C'est dans une salle de projection en fin d'exposition que le visiteur pourra tout apprendre d'Ugo Prat grâce à l'excellent film d'Arte. Comment il est né dans une famille paternelle de fascistes convaincus. Comment il est attiré par la culture de sa mère juive. Comment son père l'amena avec lui conquérir l'Ethiopie, le fit policier de l'armée mussolinienne à l'âge de treize ans avant qu'il ne meure prisonnier des Britanniques. Comment, âgé de quinze ans et revenu dans sa Venise d'enfance, il mutila le pied d'une comtesse afin de ne pas devenir podologue comme son grand-père. Et ce n'est qu'un début, tant la vie d'Ugo Prat qui se mit à signer Hugo Pratt sans raison autre que la beauté du dessin, est emplie d'aventures, de découvertes, de passions et de mystères.
Héros et antihéros de légende. On sait l'importance que Corto Maltese, apparu en 1967 dans La Ballade de la mer salée, la première bande dessinée signée pour le scénario comme pour le dessin par Hugo Pratt, a joué dans l'histoire de la BD réservé jusqu'alors au jeune public avec ce que cela impliquait au niveau de "l'édification de la jeunesse" et de sa "moralisation" (voir notre article De Spirou à Corto). On connaît moins la genèse artistique de l'œuvre et de son héros qui en vient si souvent à se confondre à son auteur. À cet égard aussi, l'exposition est remarquable, montrant l'influence revendiquée du dessinateur américain Milton Caniff par des juxtapositions des planches des deux dessinateurs, et l'admiration en retour du maître pour l'élève.

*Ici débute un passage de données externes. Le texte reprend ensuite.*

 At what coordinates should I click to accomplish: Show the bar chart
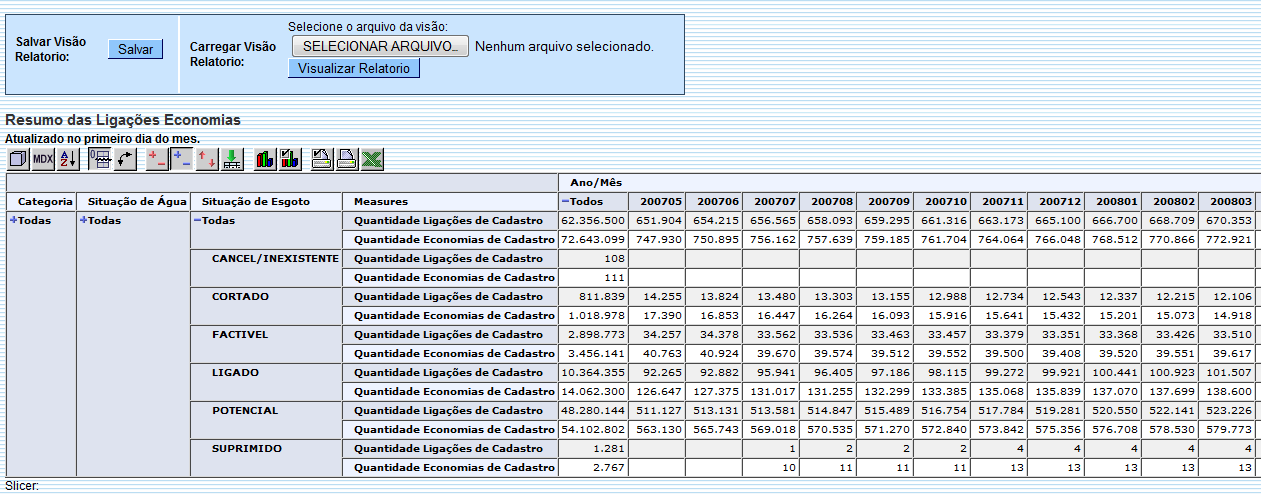tap(265, 158)
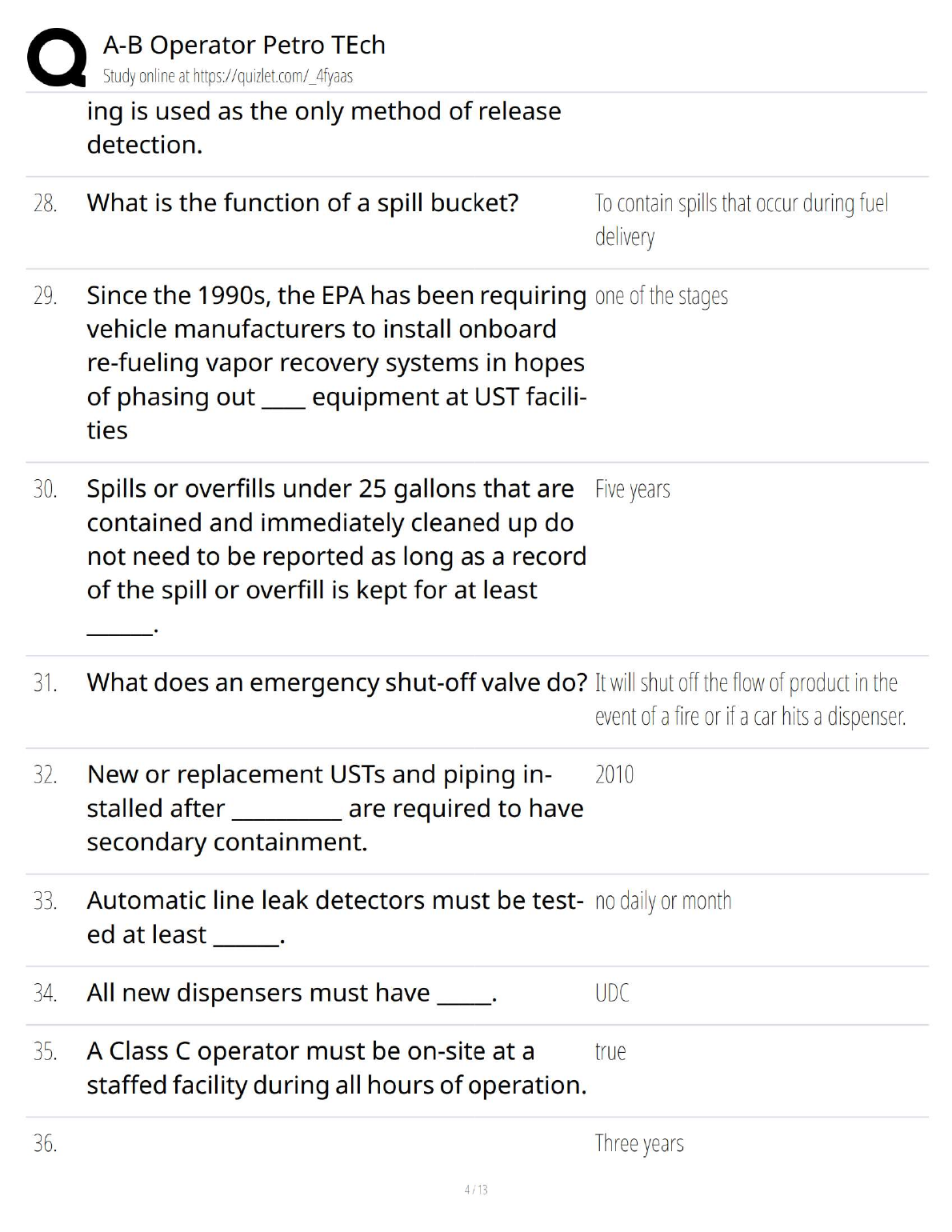Screen dimensions: 952x1232
Task: Select the emergency shut-off valve question
Action: (x=337, y=682)
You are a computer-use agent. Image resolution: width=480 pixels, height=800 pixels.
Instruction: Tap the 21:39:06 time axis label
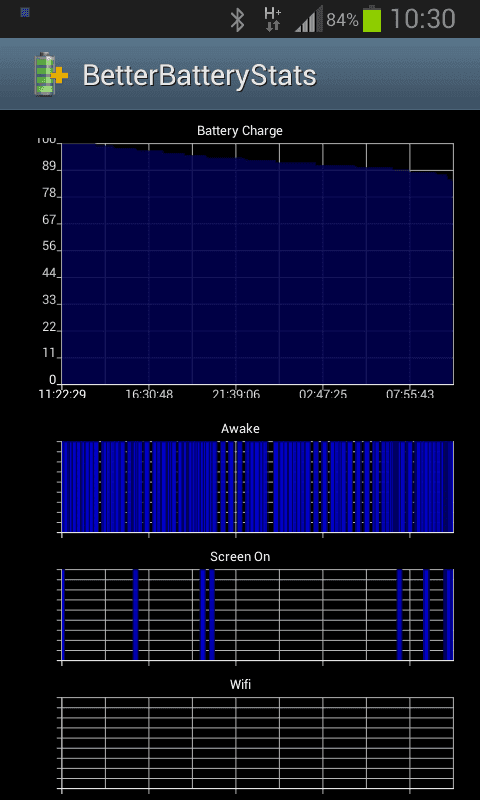tap(236, 394)
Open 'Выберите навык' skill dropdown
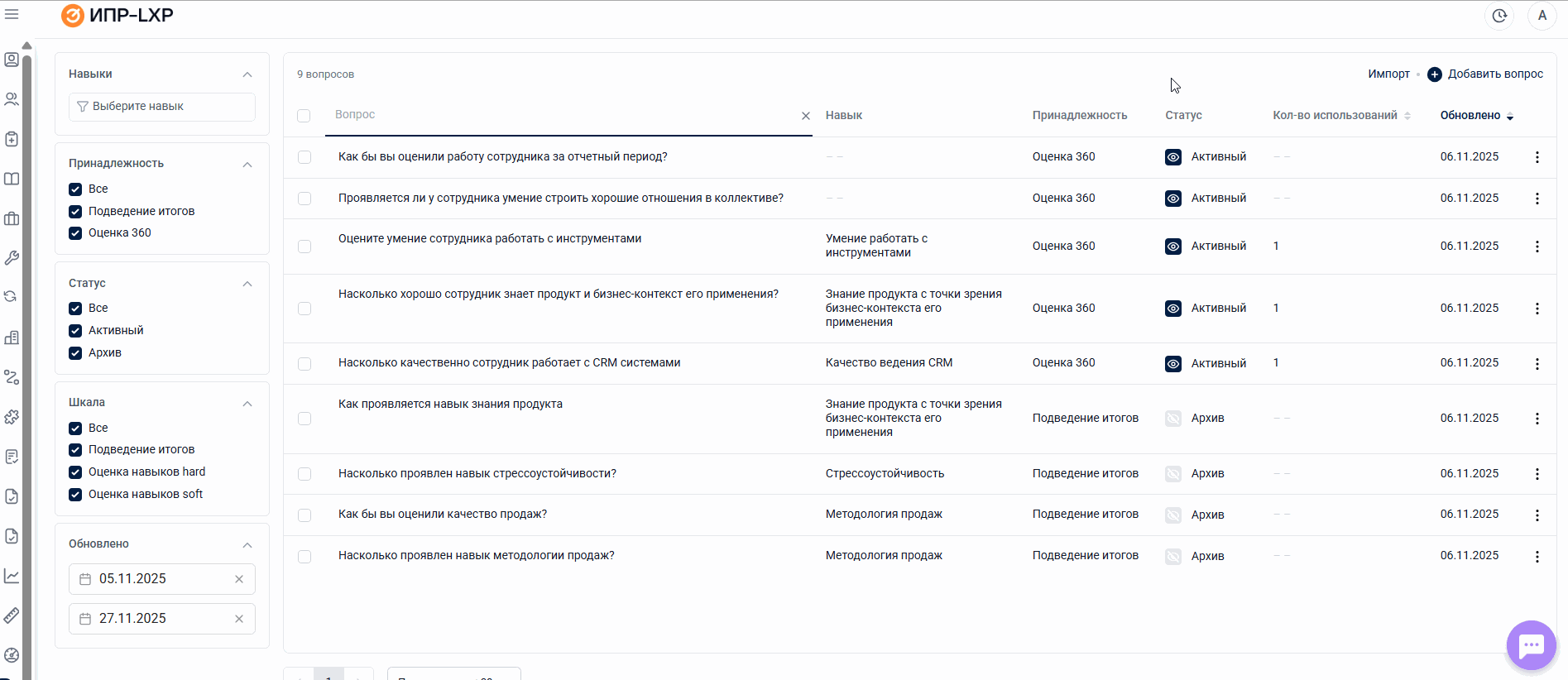 pos(162,107)
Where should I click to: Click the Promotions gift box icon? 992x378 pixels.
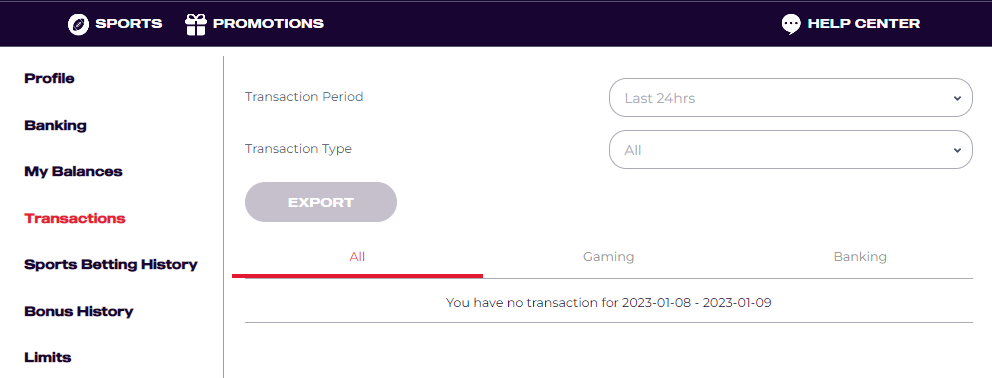(196, 24)
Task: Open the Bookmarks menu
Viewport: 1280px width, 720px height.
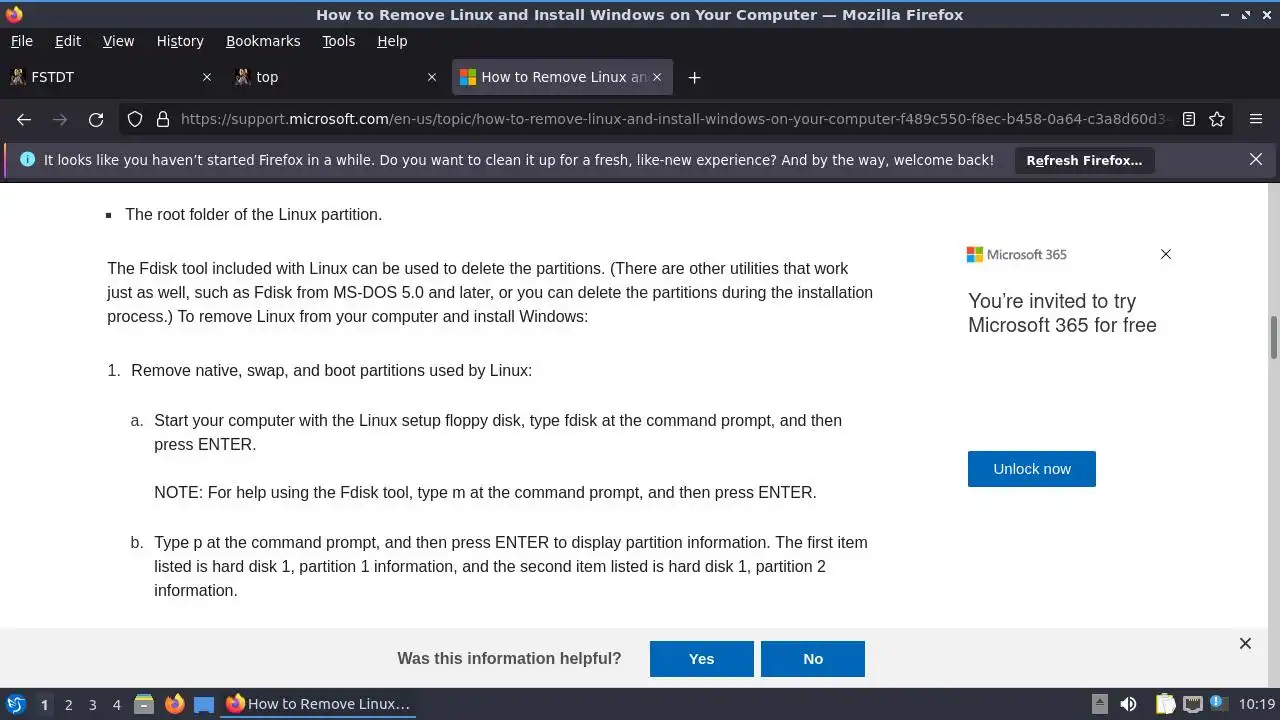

La scénographie de l'exposition est encore une réussite. Outre les informations sur la genèse, l'importance des nombreuses aquarelles montrées, la bibliographie du dessinateur, elle nous fait immédiatement plonger dans un univers de fantasmes et de rêves par ses agrandissements sublimes des cartouches de BD agrémentés des objets mêmes du rêve, visage immense d'une statue revisité de l'Île de Pâques, chère à Hugo Pratt, pirogue amazonienne, masques et boucliers africains, scaphandre des années 30, jonque asiatique, coiffe et sabre chinois. Et puis bien sûr, surtout, un très grand nombre d'aquarelles dans lesquelles passent le génie de l'auteur, décédé en 1995.
Hugo Pratt, ligne d'horizons. Exposition au Musée des Confluences de Lyon du 7 avril 2018 au 24 mars 2019.